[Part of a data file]
┄┄┄┄┄┄┄┄┄┄
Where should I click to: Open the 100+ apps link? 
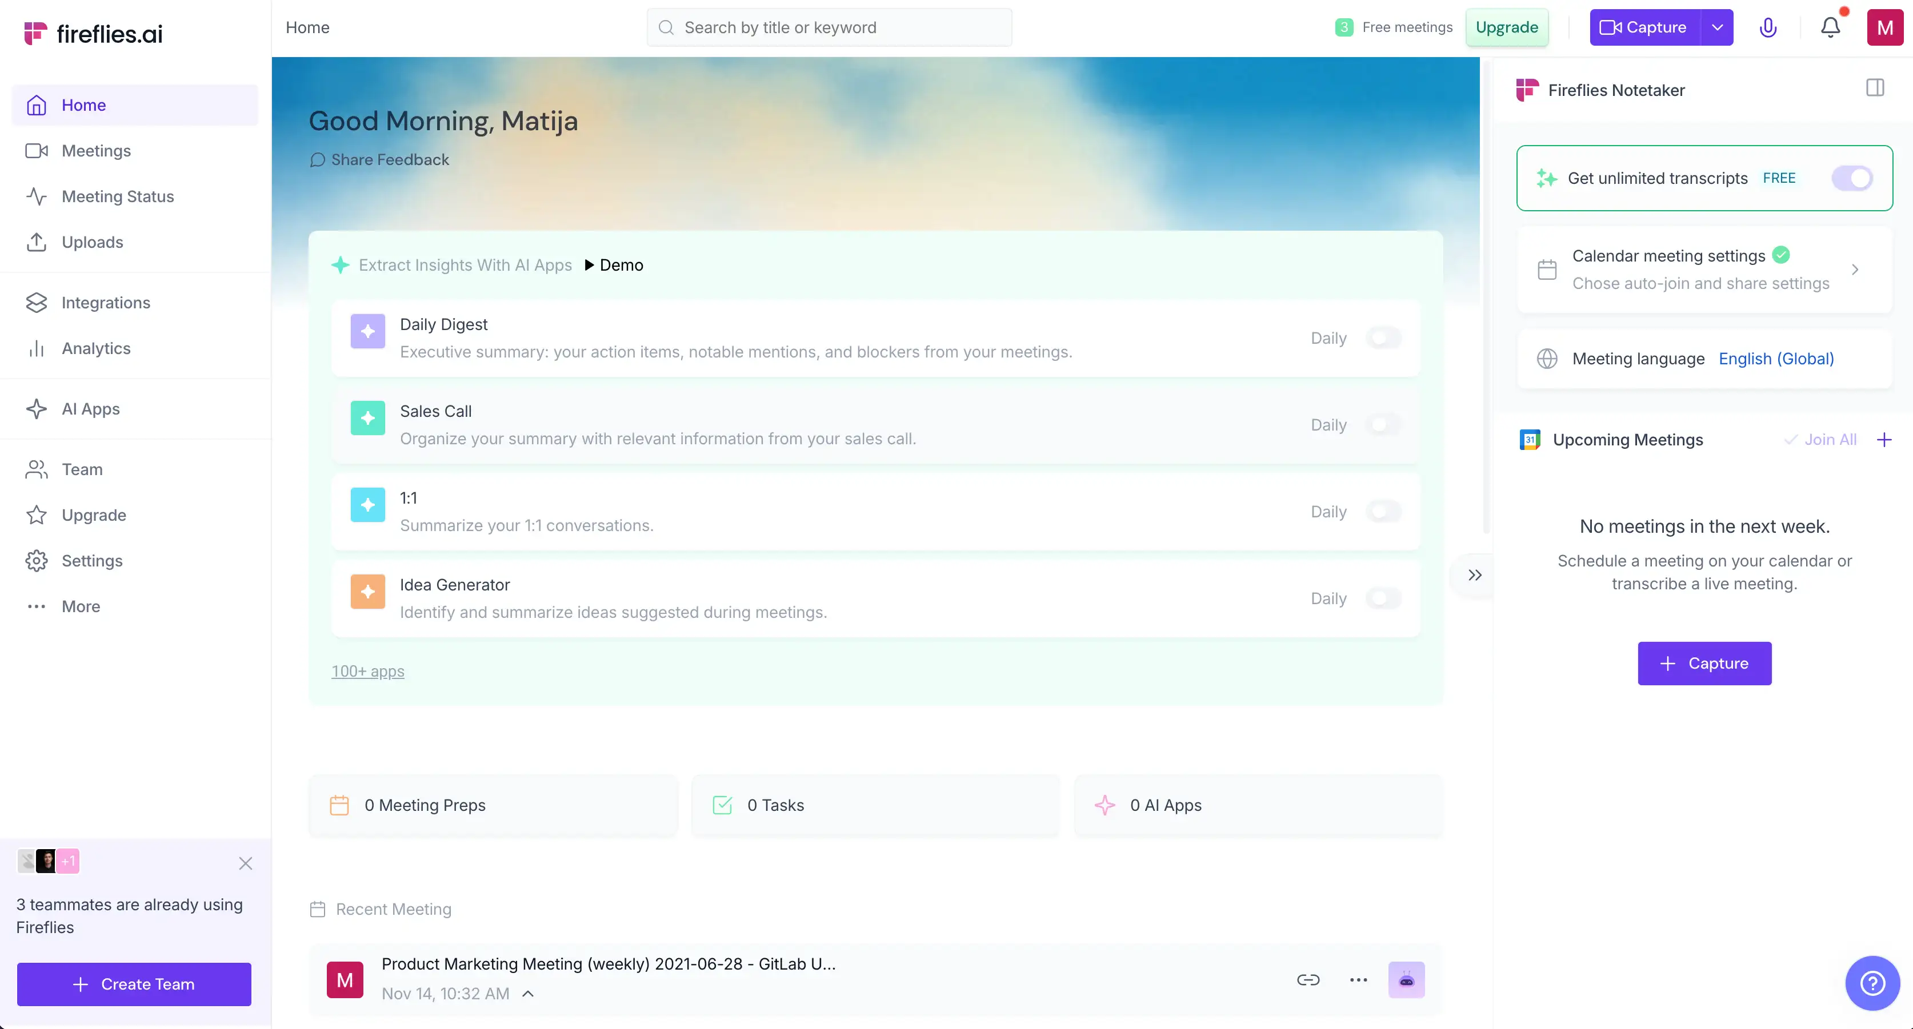pyautogui.click(x=368, y=671)
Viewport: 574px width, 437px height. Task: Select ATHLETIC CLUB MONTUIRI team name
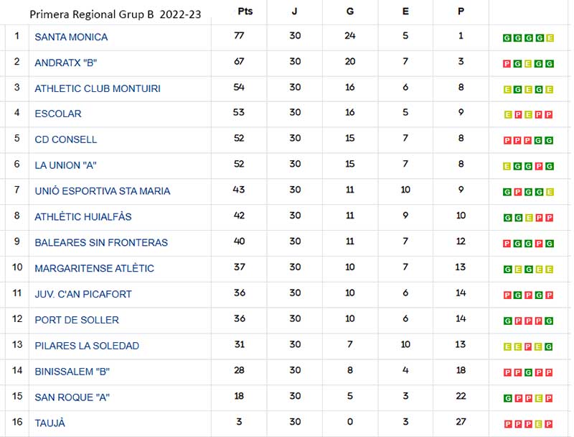click(x=98, y=88)
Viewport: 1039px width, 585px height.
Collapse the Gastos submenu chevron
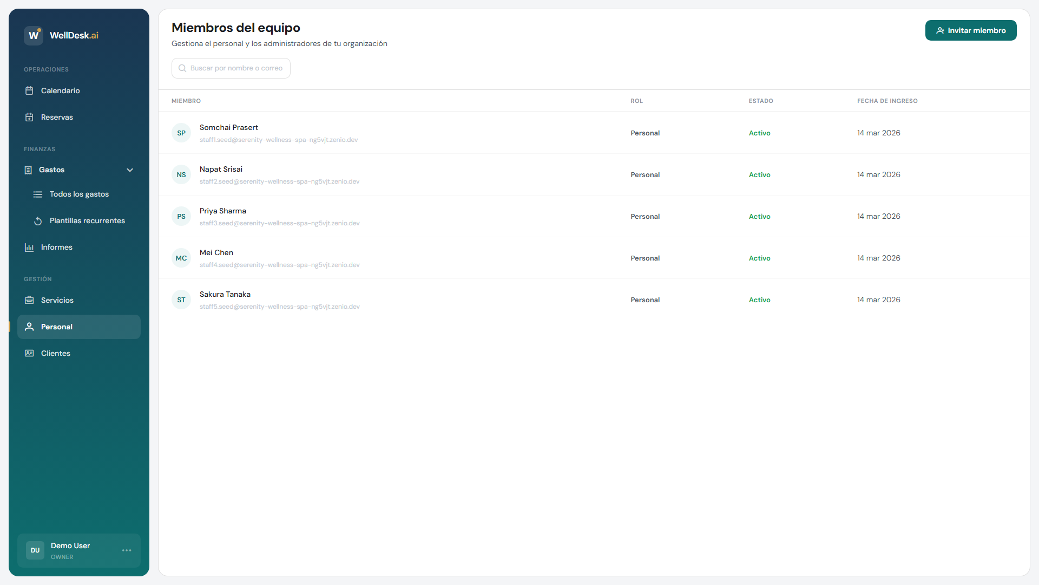click(x=130, y=170)
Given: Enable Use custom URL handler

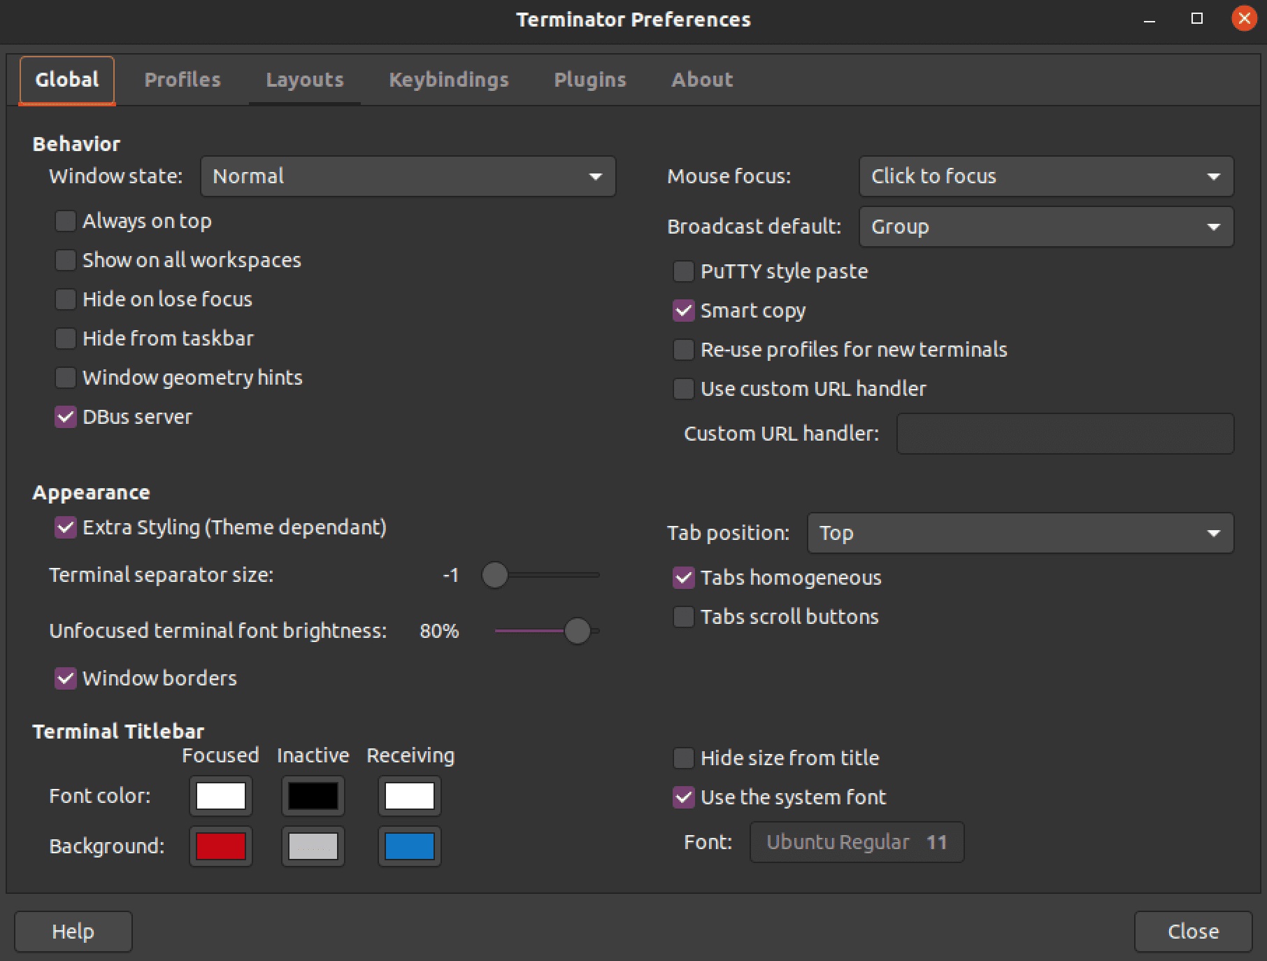Looking at the screenshot, I should 683,389.
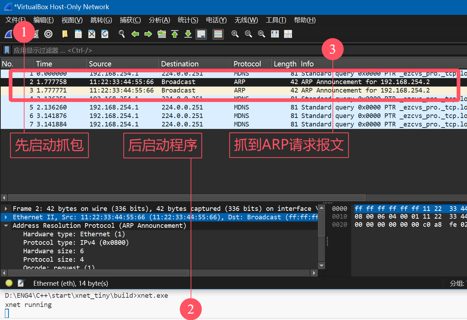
┄┄┄┄┄┄┄┄┄┄
## [Given task]
Rewrite the listing with every "Viewport" swapped for "Window" and nothing else changed, leaving the pictures out of your answer.

## [Output for this exercise]
Where should I click to: Open the 100+ apps link? 
pyautogui.click(x=368, y=671)
Window: 574px width, 437px height. Task: Select ATHLETIC CLUB MONTUIRI team name
click(x=98, y=88)
Window: 1039px width, 585px height.
Collapse the Gastos submenu chevron
click(x=130, y=170)
Given: Enable Use custom URL handler

Looking at the screenshot, I should 683,389.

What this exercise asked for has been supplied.